Living with disease that leaves Halifax grandmother Carole struggling to breathe

Carole Ayrton, of Halifax, who has the incurable, life-threatening medical condition pulmonary hypertension (PH), with her granddaughter Issy
Carole Ayrton, of Halifax, who has the incurable, life-threatening medical condition pulmonary hypertension (PH), with her granddaughter Issy

A Halifax grandmother with a rare disease that leaves her struggling to breathe is backing a dedicated awareness week in November.

PH Awareness Week 2017 takes place from Monday, November 20, and will encourage people to find out more about pulmonary hypertension (PH), a serious condition that causes high blood pressure in the blood vessels connecting the heart and lungs.

The Pulmonary Hypertension Association UK (PHA UK) chair Iain Armstrong

The Pulmonary Hypertension Association UK (PHA UK) chair Iain Armstrong

Carole Ayrton, 67, of Skircoat Green Road, Halifax, was diagnosed in 2010 and is backing the awareness campaign organised by the Sheffield-based charity Pulmonary Hypertension Association UK (PHA UK) by sharing her experiences of living with the rare disease – it affects just 7,000 people in the UK.

Breathlessness is one of the main symptoms of PH, resulting in the condition often being mistaken for asthma. Many people also experience fatigue, black-outs and swelling around the ankles, arms and stomach. The disease can put increasing strain on the heart and lead to irreversible damage and heart failure.

Carole said: “About three years before I was diagnosed I started getting breathless and struggling to walk, but my doctor kept saying it was asthma. When I was eventually told what it was, the consultant said the PH had progressed so much that he wasn’t sure if I would even live six weeks to see my granddaughter Izzy being born. I was devastated.”

Carole’s ongoing treatment is at the Royal Hallamshire Hospital in Sheffield, one of nine specialist PH centres in the UK. Her treatment, which in the past has included an intravenous line delivering drugs straight to her heart, is helping, but day-to-day tasks are still a struggle.

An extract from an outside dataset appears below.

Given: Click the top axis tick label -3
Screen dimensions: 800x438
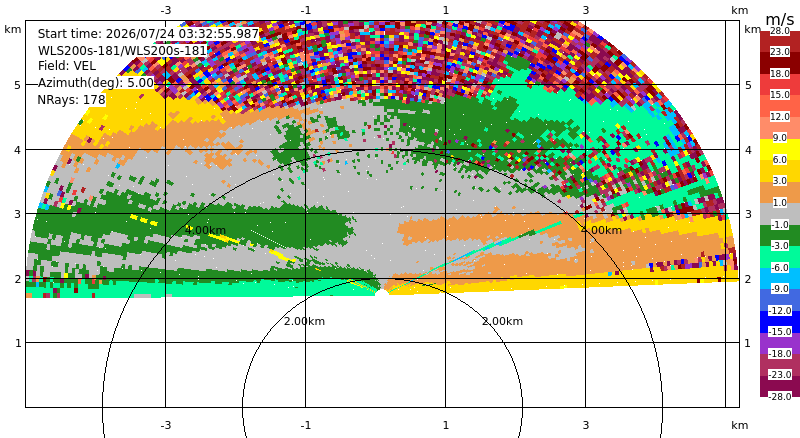Looking at the screenshot, I should click(x=165, y=10).
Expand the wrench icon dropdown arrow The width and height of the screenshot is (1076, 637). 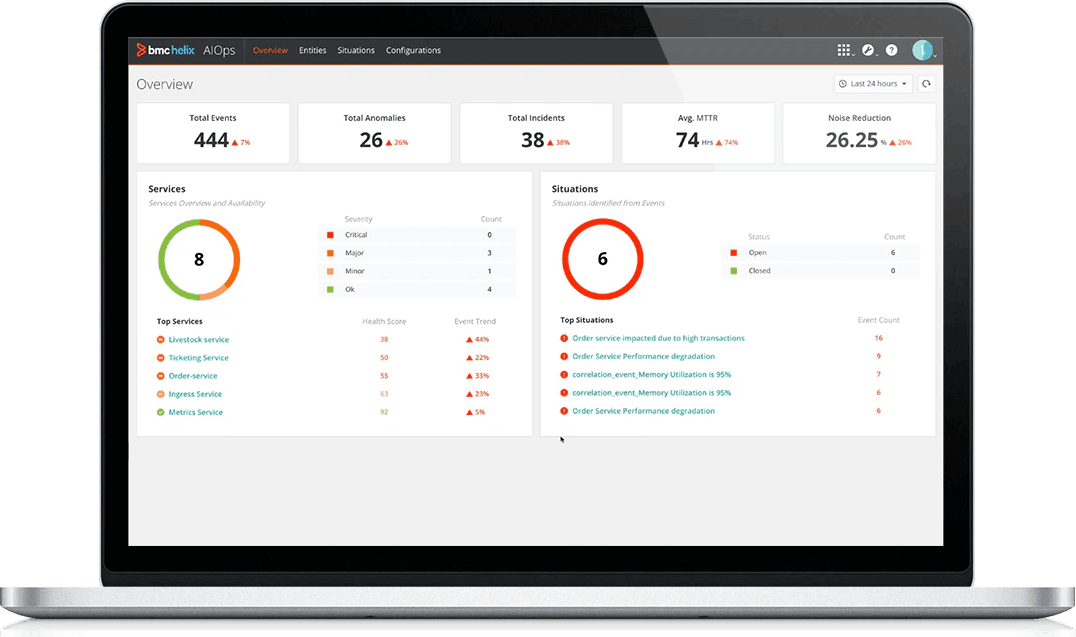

“PH is a cruel disease. Breathing is difficult and I often feel dizzy, so I can’t take a bath or shower without my husband being there. I can’t cook anymore because I don’t have the strength to lift a pan, and when I don’t feel well enough to drive, I have to use a mobility scooter. Sometimes I can’t even get dressed, brush my teeth or go to the toilet without help.”

People can be born with PH or develop it at any time and it can affect anyone, regardless of age or ethnic background, affecting more women than men. There is no cure, but a range of highly advanced treatments developed over the last 16 years has seen quality of life improve and life expectancy double to around six to seven years on average, with many living longer. A few people with PH undergo heart and lung transplants.

Carole added: “Raising awareness is really important so that people understand what PH is. It’s an invisible illness - we look well from the outside, but if you turned us inside out, it would be a different story. This isn’t high blood pressure. It’s a terminal, life-shortening illness and we will die from it unless we can find a cure.”